We next performed colony formation assays to investigate the cytotoxicity of geridonin and paclitaxel [27]. MGC 803 cells were treated with either geridonin (10 μM), paclitaxel (15 nM), or geridonin plus paclitaxel for 12 h. The drugs were then removed and the MGC 803 cells cultured for an additional 10 days before the colonies were counted. Colony number and size decreased after treatment with geridonin or paclitaxel compared to the negative control (P < 0.01), and significantly fewer colonies were observed in the geridonin plus paclitaxel treatment group (P < 0.01 versus single-drug treatment) (Figure 2B).

Geridonin enhances paclitaxel-induced apoptosis through activation of the caspase cascade

Apoptosis is frequently dysregulated during cancer progression. Therefore, induction of apoptosis has become an important strategy for cancer therapy [28, 29]. We examined apoptosis by flow cytometry to investigate the mechanisms underlying the synergistic effects of geridonin (10 μM) and paclitaxel (15 nM). The percentage of apoptotic cells after 24 h of treatment was 16.2% ± 1.16% and 16.4% ± 2.9% apoptosis (lower right quadrant), for the geridonin and paclitaxel-treated groups, respectively. The percentage of apoptotic cells was approximately 40.0% ± 5.9% after combination treatment for 24 h (Figure 3A). All of the treatment groups showed significant differences compared to the negative control group (P < 0.01, one-way ANOVA). Significant differences were also observed between the geridonin plus paclitaxel, and the geridonin and paclitaxel groups (P < 0.01, one-way ANOVA).

Figure 3. Geridonin enhances paclitaxel-induced apoptosis in MGC 803 cells.

Figure 3

(A) Apoptosis induced by treatment of MGC 803 cells with geridonin (10 μM), paclitaxel (15 nM), or geridonin plus paclitaxel for 24 h. (B) Activation of the caspase cascade after treatment of MGC 803 cells with geridonin (10 μM), paclitaxel (15 nM), or geridonin plus paclitaxel for 24 h. Data are presented as the mean ± SD of three independent experiments. #P < 0.05 versus the negative control; ##P < 0.01 versus the negative control; *P < 0.05; **P < 0.01.

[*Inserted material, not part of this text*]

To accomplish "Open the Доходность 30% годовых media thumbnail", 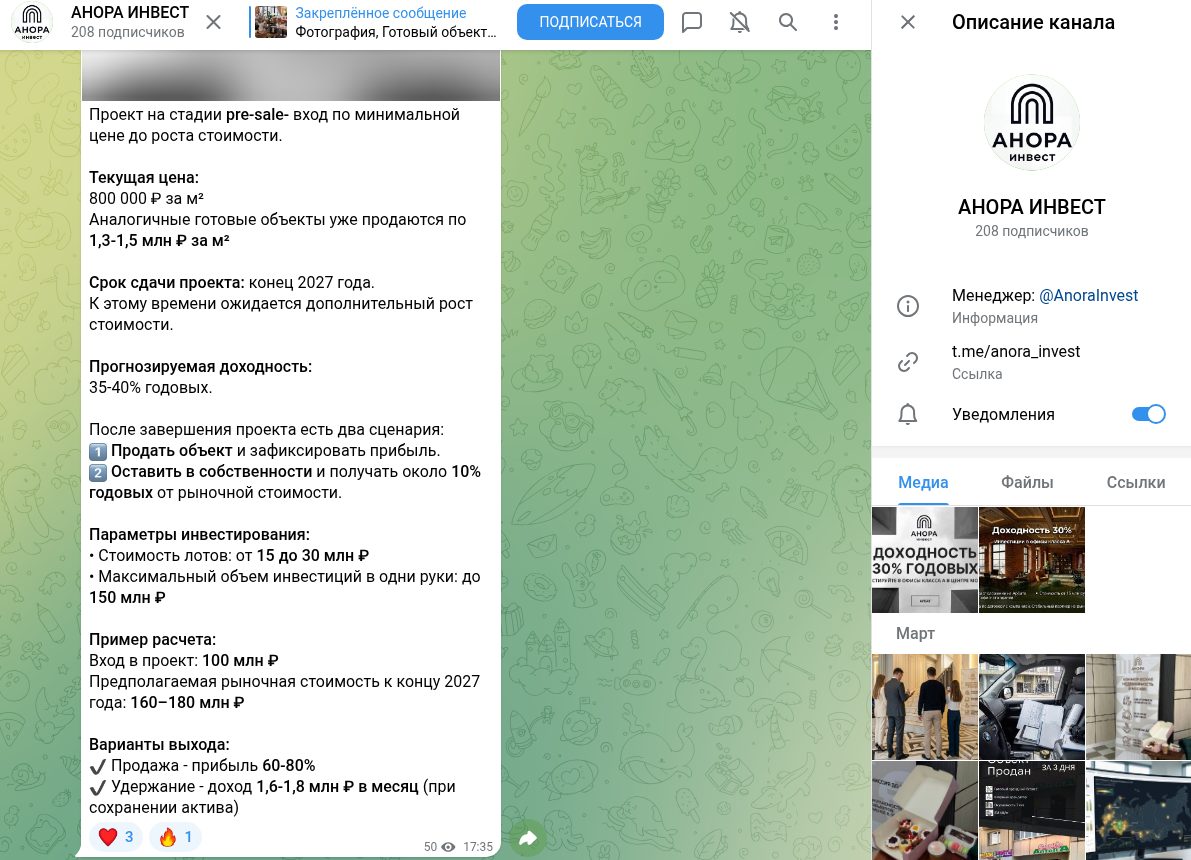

To analyze geridonin- and paclitaxel-induced apoptosis, we assessed caspase activation by western blotting. We found that 15 nM paclitaxel was not sufficient for activation of the caspase cascade. Treatment of the cells with 10 μM geridonin increased the levels of cleaved caspase-9, −3, −7, and PARP1 (Figure 3B). Combination treatment was more effective in activating caspase-9, −3, −7, and PARP1 than either agent alone, suggesting that geridonin may enhance the apoptosis-inducing effect of paclitaxel through the mitochondrial pathway.

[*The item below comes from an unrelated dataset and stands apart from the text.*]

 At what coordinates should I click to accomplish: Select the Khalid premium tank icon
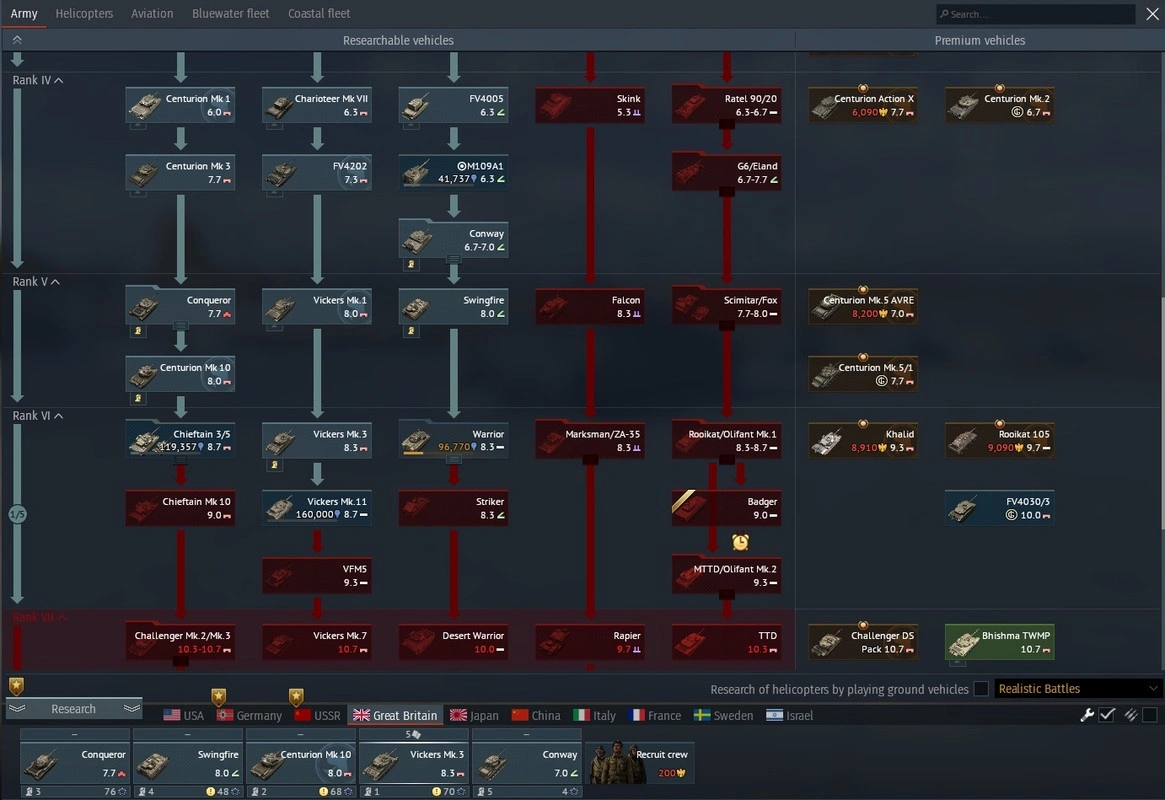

Geridonin and paclitaxel act synergistically to decrease the mitochondrial membrane potential in MGC 803 cells through modulating the expression of Bcl-2 family members

Apoptosis is regulated by the mitochondrial pathway and the death receptor pathway [30]. We measured the mitochondrial membrane potential in MGC 803 cells after geridonin, paclitaxel, or geridonin plus paclitaxel treatment (Figure 4A). Treatment of the cells with geridonin or paclitaxel for 24 h resulted in an 18.7% ± 5.0% (P < 0.05 versus the negative control) and 20.7% ± 9.5% (P < 0.05 versus the negative control) loss of mitochondrial membrane potential, respectively. Geridonin plus paclitaxel treatment resulted in a 42.7% ± 9.7% (P < 0.01 versus negative control; P < 0.01 versus each agent alone) loss of mitochondrial membrane potential. These data indicate geridonin and paclitaxel act synergistically to decrease the mitochondrial membrane potential in MGC 803 cells.

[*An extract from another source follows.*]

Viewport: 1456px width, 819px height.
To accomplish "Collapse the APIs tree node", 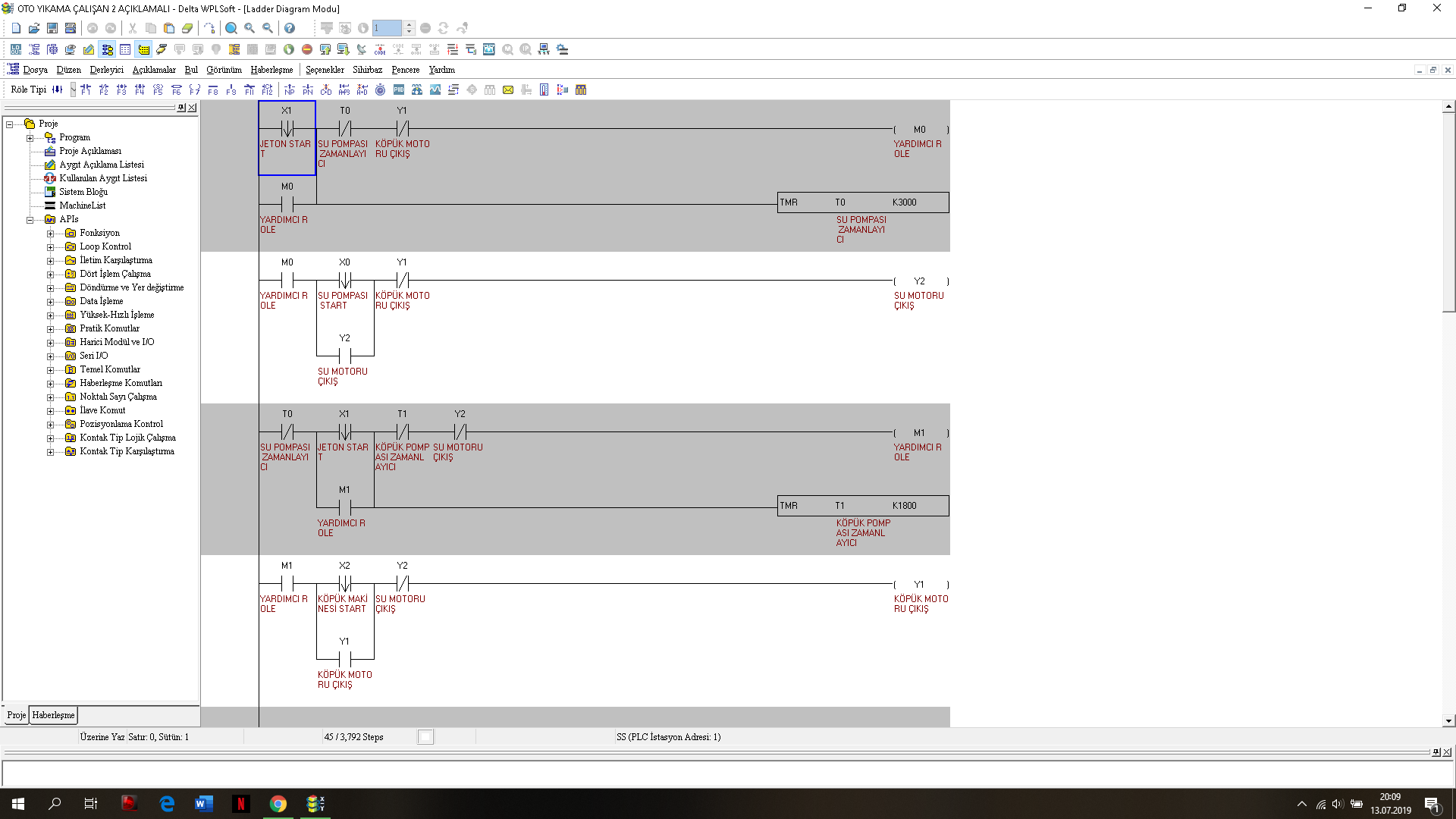I will click(30, 220).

Figure 4. Geridonin exacerbates the paclitaxel-induced loss of mitochondrial membrane potential in MGC 803 cells.

Figure 4

(A) Measurement of the mitochondrial membrane potential of MGC 803 cells treated with geridonin (10 μM), paclitaxel (15 nM), or geridonin plus paclitaxel for 24 h. Scale bar is 250 μm. (B) Expression of Bcl-2 family members in MGC 803 cells following treatment with geridonin (10 μM), paclitaxel (15 nM), or geridonin plus paclitaxel for 24 h. GAPDH was used as a loading control. Data are presented as the mean ± SD of three independent experiments. #P < 0.05 versus the negative control; ##P < 0.01 versus the negative control; *P < 0.05; **P < 0.01.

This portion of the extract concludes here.